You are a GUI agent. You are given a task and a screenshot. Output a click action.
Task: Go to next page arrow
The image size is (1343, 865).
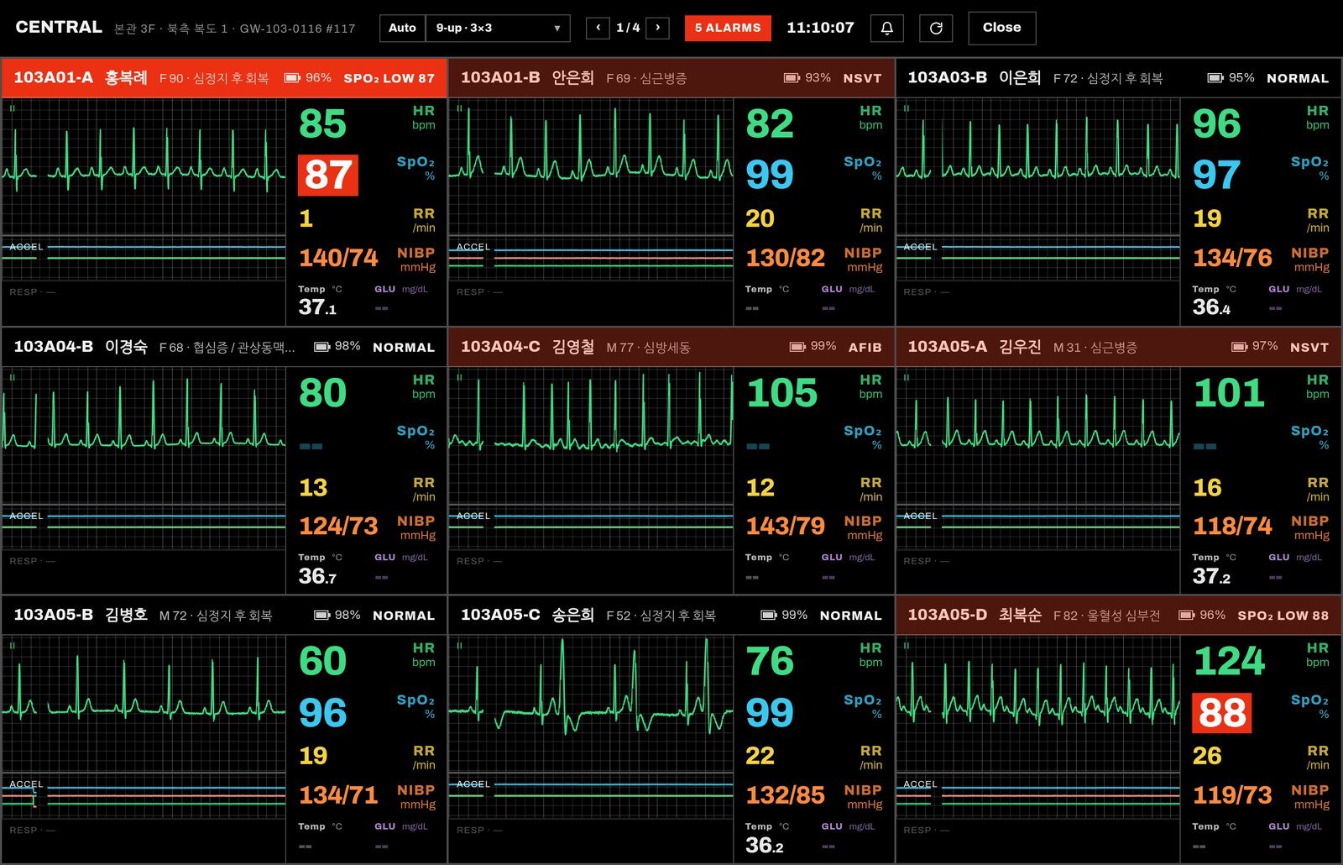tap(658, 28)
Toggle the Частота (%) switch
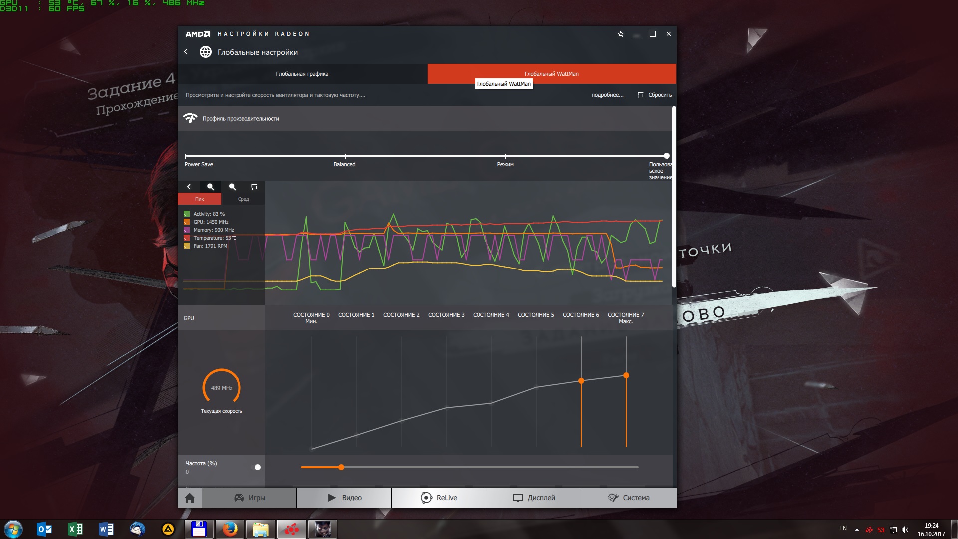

•••••

Exercise directions> Rewrite all the records with "click action" replaced by "tap action", keeping everything else the same. Leave the pictures out of your answer.

Response to this task>
You are a GUI agent. You are given a task and a screenshot. Output a tap action.
Task: Go to next page arrow
The image size is (1343, 865).
tap(658, 28)
Toggle the Частота (%) switch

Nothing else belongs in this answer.